Cycle 2 and 3 introduce other foods (like lean cuts of red meat and natural starches) back into your diet in a way that keeps your body “confused” and using nutrition in a way that helps to continue weight loss.  I’ve written all of that off the top of my head just now, so for more precise and detailed information, I suggest buying or borrowing a copy of The 17 Day Diet book.

I’m not usually a fan of diets, and before we started The 17 Day Diet, I had never actually dieted in my life.  To me, a diet is something that people do in the short term to lose weight; it’s not something they can keep up to live a healthy, happy life.  As I mentioned earlier, though, the 17 Day Diet is really more of a lifestyle change, and I really believe that it is sustainable mostly sustainable* for the long term.  Dr. Mike provides a few recipes, and there are plenty of delicious recipes online as well.  And they don’t suck – in fact, many of the 17 Day Diet recipes I found when we did Cycle 1 the first time are now in our regular meal rotation!  I have even served a few of them to guests, who gave big compliments.

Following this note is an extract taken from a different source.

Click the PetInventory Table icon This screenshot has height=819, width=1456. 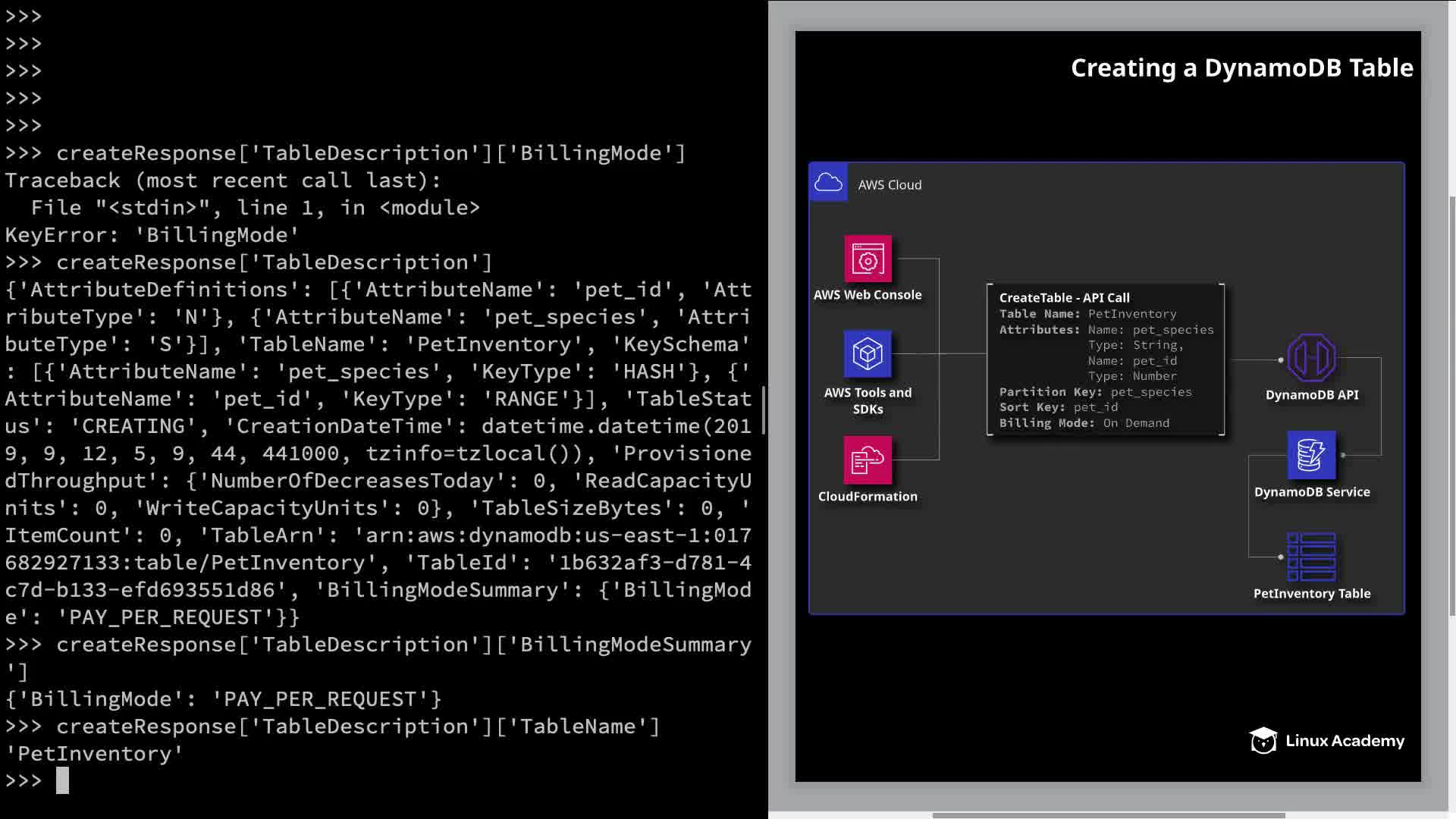[1311, 557]
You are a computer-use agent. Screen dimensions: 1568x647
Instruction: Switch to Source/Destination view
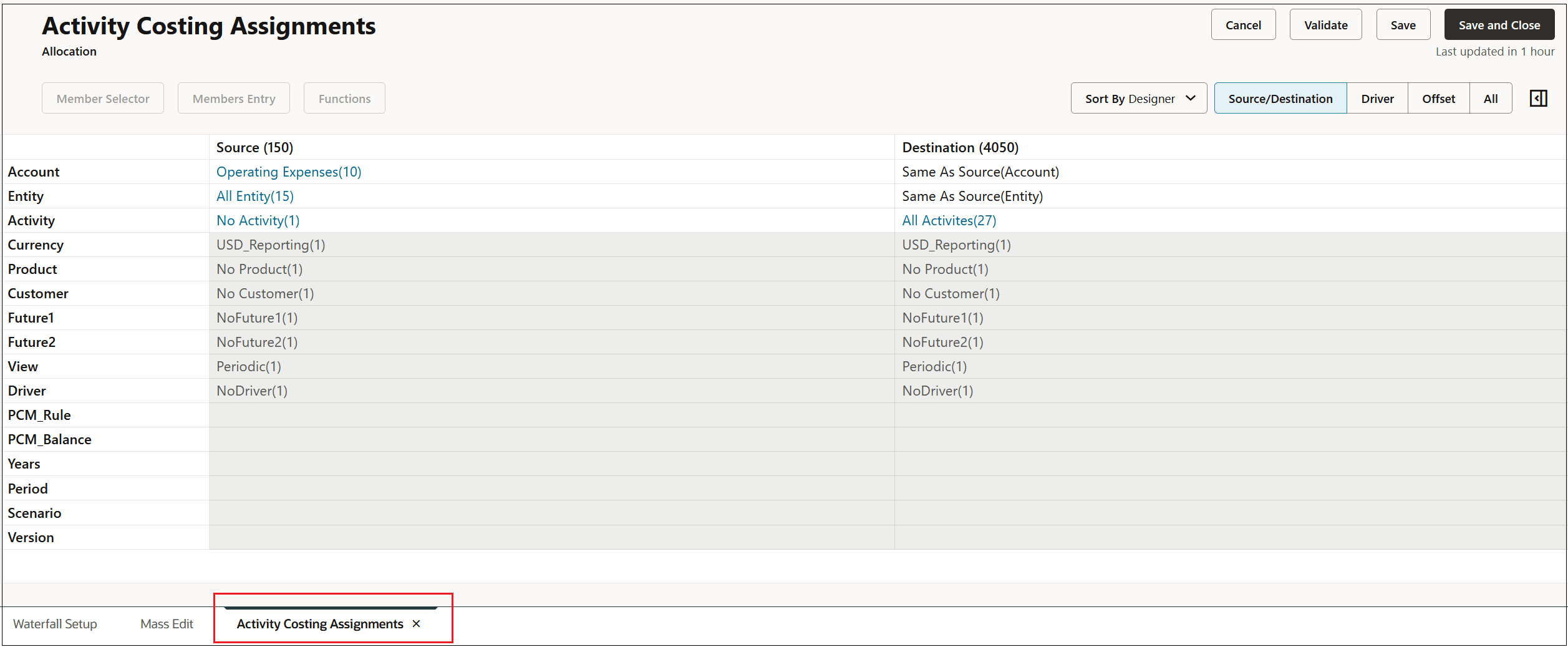coord(1279,98)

If you do a quick Google search it will become obvious fairly quickly that this is a pretty healthy and successful diet.  There are a lot of people who have experienced a great deal of success and have managed to keep the weight off using the Cycle 4 lifestyle change.  People with 20lbs and those with 200lbs have found the same successes, because it is healthy, it is realistic, and it is sustainable.  The beauty of this diet is that it is pure and simply healthy eating combined with healthy levels of activity, yet Cycle 1 is sort of a catalyst to help you see real results quickly – exactly what I need to bust out of this 15lb rut.  Have I convinced you yet?

I’ll keep you updated on my progress:

Day 1 Jan 5th – 150.0lbs (exactly!)

Day 2 Jan 6th – 149.4lbs (not a huge amount, but it is a start, and I suppose that I really don’t have all that far to go anyway)

Happy Healthy Eating my lovely blog readers!

* Rob especially had a salt problem.  He would literally dump salt onto everything without so much as tasting it first.  He even salted Lipton Chicken Noodle Soup, which is already loaded with sodium.  Puke.  We bought a bunch of salt-free seasonings (like Mrs. Dash), and started reading labels and making more conscious decisions about what products to buy.  Rob doesn’t throw salt on everything anymore, and he actually pays attention to most of what he puts in his mouth now.  [I worded that last part this way on purpose to see if he’s reading my blog; my perverted husband will be mildly upset..ha ha!]
* Staying on Cycle 1 (which Dr. Mike DOES NOT recommend) would NOT be sustainable, but Cycle 4 certainly is.  If you are engaging in high calorie burn activities (beyond the two x 17 minutes of moderate activity), then you would obviously need to include more (yet still healthy) food in your daily diet to satisfy your needs.  If you are not doing any cardio activity (like I didn’t) then you would need to have fewer “cheat days” to maintain.